Albany (/ˈɔːlbəni/ AWL-bə-nee) is a town in Pepin County, Wisconsin, United States. The population was 716 at the 2020 census.

==Geography==
According to the United States Census Bureau, the town has a total area of 36.0 square miles (93.3 km^{2}), all land.

==Demographics==
As of the census of 2000, there were 620 people, 180 households, and 156 families residing in the town. The population density was 17.2 people per square mile (6.6/km^{2}). There were 189 housing units at an average density of 5.2 per square mile (2.0/km^{2}). The racial makeup of the town was 97.90% White, 0.32% Pacific Islander, 0.32% from other races, and 1.45% from two or more races. Hispanic or Latino of any race were 0.32% of the population.
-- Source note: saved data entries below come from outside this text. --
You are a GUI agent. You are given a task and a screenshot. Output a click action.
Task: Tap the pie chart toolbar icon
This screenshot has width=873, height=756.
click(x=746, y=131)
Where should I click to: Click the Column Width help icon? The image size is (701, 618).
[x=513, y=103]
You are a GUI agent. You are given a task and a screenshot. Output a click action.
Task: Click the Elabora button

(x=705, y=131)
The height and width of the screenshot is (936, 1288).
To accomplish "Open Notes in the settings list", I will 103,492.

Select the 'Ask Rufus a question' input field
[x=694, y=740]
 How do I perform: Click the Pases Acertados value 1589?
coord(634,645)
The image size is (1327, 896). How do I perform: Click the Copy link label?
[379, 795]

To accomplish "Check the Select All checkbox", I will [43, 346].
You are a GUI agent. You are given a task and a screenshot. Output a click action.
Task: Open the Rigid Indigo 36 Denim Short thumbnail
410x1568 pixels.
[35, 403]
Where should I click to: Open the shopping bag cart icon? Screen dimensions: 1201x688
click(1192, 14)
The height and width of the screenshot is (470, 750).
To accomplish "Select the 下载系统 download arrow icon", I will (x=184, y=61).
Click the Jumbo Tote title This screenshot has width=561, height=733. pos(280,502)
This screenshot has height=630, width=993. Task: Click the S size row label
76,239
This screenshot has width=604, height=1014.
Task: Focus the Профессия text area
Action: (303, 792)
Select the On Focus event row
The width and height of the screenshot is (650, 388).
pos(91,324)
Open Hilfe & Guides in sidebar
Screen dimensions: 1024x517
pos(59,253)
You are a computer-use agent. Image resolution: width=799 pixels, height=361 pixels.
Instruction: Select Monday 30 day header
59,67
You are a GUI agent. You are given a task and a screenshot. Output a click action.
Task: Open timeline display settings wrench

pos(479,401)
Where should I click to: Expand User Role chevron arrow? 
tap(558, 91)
There were 180 households, out of which 43.9% had children under the age of 18 living with them, 78.9% were married couples living together, 6.1% had a female householder with no husband present, and 12.8% were non-families. 10.0% of all households were made up of individuals, and 4.4% had someone living alone who was 65 years of age or older. The average household size was 3.44 and the average family size was 3.75.

In the town, the population was spread out, with 37.9% under the age of 18, 8.2% from 18 to 24, 26.5% from 25 to 44, 20.6% from 45 to 64, and 6.8% who were 65 years of age or older. The median age was 28 years. For every 100 females, there were 107.4 males. For every 100 females age 18 and over, there were 105.9 males.

The median income for a household in the town was $40,313, and the median income for a family was $41,375. Males had a median income of $26,023 versus $21,250 for females. The per capita income for the town was $13,012. About 14.6% of families and 25.9% of the population were below the poverty line, including 45.6% of those under age 18 and 6.5% of those age 65 or over.